You are viewing a plain text version of this content. The canonical link for it is here.
Posted to user@flink.apache.org by Dan Hill <qu...@gmail.com> on 2021/09/23 23:42:45 UTC

byte array as keys in Flink

*Context*
I want to perform joins based on UUIDs.  String version is less efficient
so I figured I should use the byte[] version.  I did a shallow dive into
the Flink code I'm not sure it's safe to use byte[] as a key (since it uses
object equals/hashcode).

*Request*
How do other Flink devs do for byte[] keys? I want to use byte[] as a key
in a MapState.

Re: byte array as keys in Flink

Posted by Dan Hill <qu...@gmail.com>.
Thanks, everyone!

This all makes and why I sent the email.  I think UUID would work.  We also
talked about BigInteger and ByteBuffer.


On Fri, Sep 24, 2021 at 2:32 AM Schwalbe Matthias <
Matthias.Schwalbe@viseca.ch> wrote:

> Hi Dan,
>
>
>
> Did you consider using java.utils.UUID as key type?

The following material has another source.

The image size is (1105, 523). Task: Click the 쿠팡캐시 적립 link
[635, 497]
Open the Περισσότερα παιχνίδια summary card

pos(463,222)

It consists of two
> longs which should perform well for use as key.
>
> TypeInformation will map to GenericTypeInfo, i.e. it uses KryoSerializer,
> unless you register a specific TypeInformation for this class …
>
>
>
> I didn’t give it a try … keep us posted if that works 😊
>
>
>
> Thias
>
>
>
>
>
> *From:* Guowei Ma <gu...@gmail.com>
> *Sent:* Freitag, 24. September 2021 09:34
> *To:* Caizhi Weng <ts...@gmail.com>
> *Cc:* Dan Hill <qu...@gmail.com>; user <us...@flink.apache.org>
> *Subject:* Re: byte array as keys in Flink
>
>
>
> Hi Hill
>
>
>
> As far as I know you could not use byte[] as a keyby. You could find more
> information from [1].
>
>
>
> [1]
> https://nightlies.apache.org/flink/flink-docs-release-1.13/docs/dev/datastream/operators/overview/#keyby
>
>
>
> Best,
>
> Guowei
>
>
>
>
>
> On Fri, Sep 24, 2021 at 3:15 PM Caizhi Weng <ts...@gmail.com> wrote:
>
> Hi!
>
>
>
> It depends on the state backend you use. For example if you use a heap
> memory state backend it is backed by a hash map and it uses the hash code
> of byte[] to compare the two byte[] (see HeapMapState#put). However for
> rocksdb state backend it uses the serialized bytes (that is to say, the
> content of byte[]) to compare with the records and thus two byte[] with the
> same content can match (see RocksDBMapState#put).
>
>
>
> Dan Hill <qu...@gmail.com> 于2021年9月24日周五 上午7:43写道:
>
> *Context*
>
> I want to perform joins based on UUIDs.  String version is less efficient
> so I figured I should use the byte[] version.  I did a shallow dive into
> the Flink code I'm not sure it's safe to use byte[] as a key (since it uses
> object equals/hashcode).
>
>
>
> *Request*
>
> How do other Flink devs do for byte[] keys? I want to use byte[] as a key
> in a MapState.
>
>
>
>
>
> Diese Nachricht ist ausschliesslich für den Adressaten bestimmt und
> beinhaltet unter Umständen vertrauliche Mitteilungen. Da die
> Vertraulichkeit von e-Mail-Nachrichten nicht gewährleistet werden kann,
> übernehmen wir keine Haftung für die Gewährung der Vertraulichkeit und
> Unversehrtheit dieser Mitteilung. Bei irrtümlicher Zustellung bitten wir
> Sie um Benachrichtigung per e-Mail und um Löschung dieser Nachricht sowie
> eventueller Anhänge. Jegliche unberechtigte Verwendung oder Verbreitung
> dieser Informationen ist streng verboten.
>
> This message is intended only for the named recipient and may contain
> confidential or privileged information. As the confidentiality of email
> communication cannot be guaranteed, we do not accept any responsibility for
> the confidentiality and the intactness of this message. If you have
> received it in error, please advise the sender by return e-mail and delete
> this message and any attachments. Any unauthorised use or dissemination of
> this information is strictly prohibited.
>

RE: byte array as keys in Flink

Posted by Schwalbe Matthias <Ma...@viseca.ch>.
Hi Dan,

Did you consider using java.utils.UUID as key type? It consists of two longs which should perform well for use as key.
TypeInformation will map to GenericTypeInfo, i.e. it uses KryoSerializer, unless you register a specific TypeInformation for this class …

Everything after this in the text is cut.